• **Stored records**:
+===+

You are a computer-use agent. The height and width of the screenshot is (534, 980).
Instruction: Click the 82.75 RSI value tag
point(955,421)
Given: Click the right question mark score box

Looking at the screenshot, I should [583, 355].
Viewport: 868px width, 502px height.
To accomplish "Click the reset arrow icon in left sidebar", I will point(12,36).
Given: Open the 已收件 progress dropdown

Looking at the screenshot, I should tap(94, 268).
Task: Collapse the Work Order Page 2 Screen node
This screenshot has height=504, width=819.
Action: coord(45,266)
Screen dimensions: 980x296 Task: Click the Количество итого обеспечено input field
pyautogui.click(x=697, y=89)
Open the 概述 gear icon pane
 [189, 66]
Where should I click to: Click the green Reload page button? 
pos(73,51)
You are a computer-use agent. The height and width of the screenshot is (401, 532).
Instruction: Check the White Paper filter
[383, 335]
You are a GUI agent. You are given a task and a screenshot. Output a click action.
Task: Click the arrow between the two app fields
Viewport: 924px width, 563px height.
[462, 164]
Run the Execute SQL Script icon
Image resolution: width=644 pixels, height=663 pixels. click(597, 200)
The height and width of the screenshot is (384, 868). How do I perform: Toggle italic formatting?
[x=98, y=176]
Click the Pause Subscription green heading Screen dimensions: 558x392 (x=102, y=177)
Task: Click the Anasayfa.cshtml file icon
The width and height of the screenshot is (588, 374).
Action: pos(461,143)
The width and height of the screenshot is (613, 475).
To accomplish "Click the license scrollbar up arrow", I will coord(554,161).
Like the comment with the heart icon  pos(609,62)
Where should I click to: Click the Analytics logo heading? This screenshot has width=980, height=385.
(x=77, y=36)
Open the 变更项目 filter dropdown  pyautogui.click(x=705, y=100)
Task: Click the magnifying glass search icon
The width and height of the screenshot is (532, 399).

+===+

• **Task description**: Every record must be written out again without any change.

• **Worked solution**:
You are a computer-use agent. The height and width of the screenshot is (534, 980).
Instruction: Click the 82.75 RSI value tag
point(955,421)
Given: Click the right question mark score box

Looking at the screenshot, I should [583, 355].
Viewport: 868px width, 502px height.
To accomplish "Click the reset arrow icon in left sidebar", I will point(12,36).
Given: Open the 已收件 progress dropdown

Looking at the screenshot, I should tap(94, 268).
Task: Collapse the Work Order Page 2 Screen node
This screenshot has height=504, width=819.
Action: coord(45,266)
Screen dimensions: 980x296 Task: Click the Количество итого обеспечено input field
pyautogui.click(x=697, y=89)
Open the 概述 gear icon pane
 [189, 66]
Where should I click to: Click the green Reload page button? 
pos(73,51)
You are a computer-use agent. The height and width of the screenshot is (401, 532).
Instruction: Check the White Paper filter
[383, 335]
You are a GUI agent. You are given a task and a screenshot. Output a click action.
Task: Click the arrow between the two app fields
Viewport: 924px width, 563px height.
[462, 164]
Run the Execute SQL Script icon
Image resolution: width=644 pixels, height=663 pixels. click(597, 200)
The height and width of the screenshot is (384, 868). How do I perform: Toggle italic formatting?
[x=98, y=176]
Click the Pause Subscription green heading Screen dimensions: 558x392 (x=102, y=177)
Task: Click the Anasayfa.cshtml file icon
The width and height of the screenshot is (588, 374).
Action: pos(461,143)
The width and height of the screenshot is (613, 475).
To accomplish "Click the license scrollbar up arrow", I will coord(554,161).
Like the comment with the heart icon  pos(609,62)
Where should I click to: Click the Analytics logo heading? This screenshot has width=980, height=385.
(x=77, y=36)
Open the 变更项目 filter dropdown  pyautogui.click(x=705, y=100)
Task: Click the magnifying glass search icon
The width and height of the screenshot is (532, 399).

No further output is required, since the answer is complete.